Texte choisi:
Culture prète à consommer
Je suis stupeur, je suis effarement, je suis
consternation. Les trois à la fois. Et m'en vais tant bien que
mal présenter la raison du pourquoi :
Entre deux
épisode de brainstorming sur le mode "Il faut trouver
une issue pour sortir de la crise qu'elle nous guette", je
ne sais quel illuminé du gouvernement italien a décidé
qu'il était temps de restructurer aussi le département
culturel afin de faire plus avec moins, c'est à dire renforcer
l'aura culturelle de l'Italie, la patrie de Dante, de Michel Angelo
("le fameux peintre de la renaissance dont les œuvres célèbres
comptent le plafond de la Sixtine et la fameuse statue de David"),
de Botticelli, de Vasari, de Léonard de Vinci, de Caravage
mais aussi de Cimabue et de Vitruve.

Extrait des données:
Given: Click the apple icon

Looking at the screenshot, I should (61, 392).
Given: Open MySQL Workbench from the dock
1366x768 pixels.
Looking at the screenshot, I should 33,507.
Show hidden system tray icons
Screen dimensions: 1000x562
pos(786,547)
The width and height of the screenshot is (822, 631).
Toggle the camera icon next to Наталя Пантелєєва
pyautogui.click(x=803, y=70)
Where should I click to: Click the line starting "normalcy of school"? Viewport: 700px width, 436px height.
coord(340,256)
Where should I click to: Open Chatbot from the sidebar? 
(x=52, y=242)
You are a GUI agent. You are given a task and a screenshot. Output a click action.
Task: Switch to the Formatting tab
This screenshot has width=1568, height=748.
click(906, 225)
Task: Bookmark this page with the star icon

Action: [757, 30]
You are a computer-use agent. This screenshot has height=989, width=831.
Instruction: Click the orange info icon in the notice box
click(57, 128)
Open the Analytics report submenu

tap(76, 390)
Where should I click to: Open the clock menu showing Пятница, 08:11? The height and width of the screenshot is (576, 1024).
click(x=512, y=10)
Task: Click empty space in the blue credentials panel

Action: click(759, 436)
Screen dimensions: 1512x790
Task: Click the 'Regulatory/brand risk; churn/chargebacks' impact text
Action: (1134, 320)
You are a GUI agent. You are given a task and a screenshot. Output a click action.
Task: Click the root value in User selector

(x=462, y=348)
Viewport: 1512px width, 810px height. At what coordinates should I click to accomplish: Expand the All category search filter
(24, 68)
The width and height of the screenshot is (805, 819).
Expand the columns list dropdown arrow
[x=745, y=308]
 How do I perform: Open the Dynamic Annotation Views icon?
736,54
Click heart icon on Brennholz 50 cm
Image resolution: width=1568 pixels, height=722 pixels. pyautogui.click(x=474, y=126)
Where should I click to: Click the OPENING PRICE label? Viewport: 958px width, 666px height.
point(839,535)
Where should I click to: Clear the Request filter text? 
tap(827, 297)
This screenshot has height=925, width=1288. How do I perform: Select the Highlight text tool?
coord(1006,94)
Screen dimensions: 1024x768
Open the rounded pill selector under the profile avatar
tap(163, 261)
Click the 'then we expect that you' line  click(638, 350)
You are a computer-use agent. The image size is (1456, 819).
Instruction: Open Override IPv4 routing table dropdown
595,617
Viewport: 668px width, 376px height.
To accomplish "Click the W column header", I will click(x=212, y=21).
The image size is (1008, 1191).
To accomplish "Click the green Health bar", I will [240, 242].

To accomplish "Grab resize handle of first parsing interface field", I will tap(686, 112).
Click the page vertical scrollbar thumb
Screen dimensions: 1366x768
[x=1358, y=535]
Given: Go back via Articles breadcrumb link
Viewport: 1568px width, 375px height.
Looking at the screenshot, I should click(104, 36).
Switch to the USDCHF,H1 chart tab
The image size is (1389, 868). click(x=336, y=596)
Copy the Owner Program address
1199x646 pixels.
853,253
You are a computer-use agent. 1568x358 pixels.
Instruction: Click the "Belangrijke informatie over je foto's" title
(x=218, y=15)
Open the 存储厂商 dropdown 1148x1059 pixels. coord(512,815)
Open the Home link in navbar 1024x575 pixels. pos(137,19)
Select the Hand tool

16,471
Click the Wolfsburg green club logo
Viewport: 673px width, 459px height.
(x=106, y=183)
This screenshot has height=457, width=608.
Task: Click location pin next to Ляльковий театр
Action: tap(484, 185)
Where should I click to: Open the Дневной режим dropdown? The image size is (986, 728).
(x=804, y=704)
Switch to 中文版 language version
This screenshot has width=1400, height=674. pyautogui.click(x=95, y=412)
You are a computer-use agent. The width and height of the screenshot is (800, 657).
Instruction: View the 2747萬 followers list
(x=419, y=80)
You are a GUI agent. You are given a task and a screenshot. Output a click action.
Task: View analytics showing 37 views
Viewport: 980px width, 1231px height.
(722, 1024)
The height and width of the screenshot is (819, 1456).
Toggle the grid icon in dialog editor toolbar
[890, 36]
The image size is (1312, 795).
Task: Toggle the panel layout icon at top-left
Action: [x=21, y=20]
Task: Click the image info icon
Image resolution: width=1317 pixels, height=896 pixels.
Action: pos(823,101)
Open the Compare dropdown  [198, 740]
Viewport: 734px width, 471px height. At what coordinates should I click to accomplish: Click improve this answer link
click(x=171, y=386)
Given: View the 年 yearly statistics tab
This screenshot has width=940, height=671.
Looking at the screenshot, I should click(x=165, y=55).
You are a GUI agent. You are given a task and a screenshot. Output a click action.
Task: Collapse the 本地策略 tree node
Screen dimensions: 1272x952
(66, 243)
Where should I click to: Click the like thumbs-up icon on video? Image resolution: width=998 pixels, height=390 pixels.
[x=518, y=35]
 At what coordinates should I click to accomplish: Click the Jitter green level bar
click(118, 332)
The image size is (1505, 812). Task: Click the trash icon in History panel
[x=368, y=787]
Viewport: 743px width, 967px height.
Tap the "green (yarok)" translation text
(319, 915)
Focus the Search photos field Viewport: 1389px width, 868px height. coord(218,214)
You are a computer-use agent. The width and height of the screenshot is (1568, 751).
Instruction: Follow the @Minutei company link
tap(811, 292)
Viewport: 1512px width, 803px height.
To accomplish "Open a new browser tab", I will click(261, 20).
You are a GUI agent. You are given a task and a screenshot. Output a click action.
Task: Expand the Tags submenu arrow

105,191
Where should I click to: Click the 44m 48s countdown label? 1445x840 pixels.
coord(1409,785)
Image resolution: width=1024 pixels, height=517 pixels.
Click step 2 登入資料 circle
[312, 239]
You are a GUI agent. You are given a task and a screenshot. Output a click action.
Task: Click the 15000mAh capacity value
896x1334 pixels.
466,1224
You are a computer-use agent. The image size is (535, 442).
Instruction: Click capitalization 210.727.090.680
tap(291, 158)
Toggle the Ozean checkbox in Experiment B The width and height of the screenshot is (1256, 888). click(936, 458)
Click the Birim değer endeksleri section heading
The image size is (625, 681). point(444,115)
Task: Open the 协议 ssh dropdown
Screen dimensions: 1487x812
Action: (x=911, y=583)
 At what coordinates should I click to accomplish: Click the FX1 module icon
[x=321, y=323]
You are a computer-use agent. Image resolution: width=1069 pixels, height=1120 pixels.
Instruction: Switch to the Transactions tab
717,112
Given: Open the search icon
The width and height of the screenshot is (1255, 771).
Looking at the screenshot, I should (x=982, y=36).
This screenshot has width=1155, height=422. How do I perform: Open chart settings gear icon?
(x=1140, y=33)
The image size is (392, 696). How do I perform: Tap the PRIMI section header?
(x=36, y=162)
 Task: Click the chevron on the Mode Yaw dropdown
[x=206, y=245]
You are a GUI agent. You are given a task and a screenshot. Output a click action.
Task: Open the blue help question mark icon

Consigne:
Dans le texte sur la culture italienne, quel but est assigné à la restructuration du département culturel décidée au sein du gouvernement italien ?

Résultat de l'exercice:
Faire plus avec moins, c'est-à-dire renforcer l'aura culturelle de l'Italie.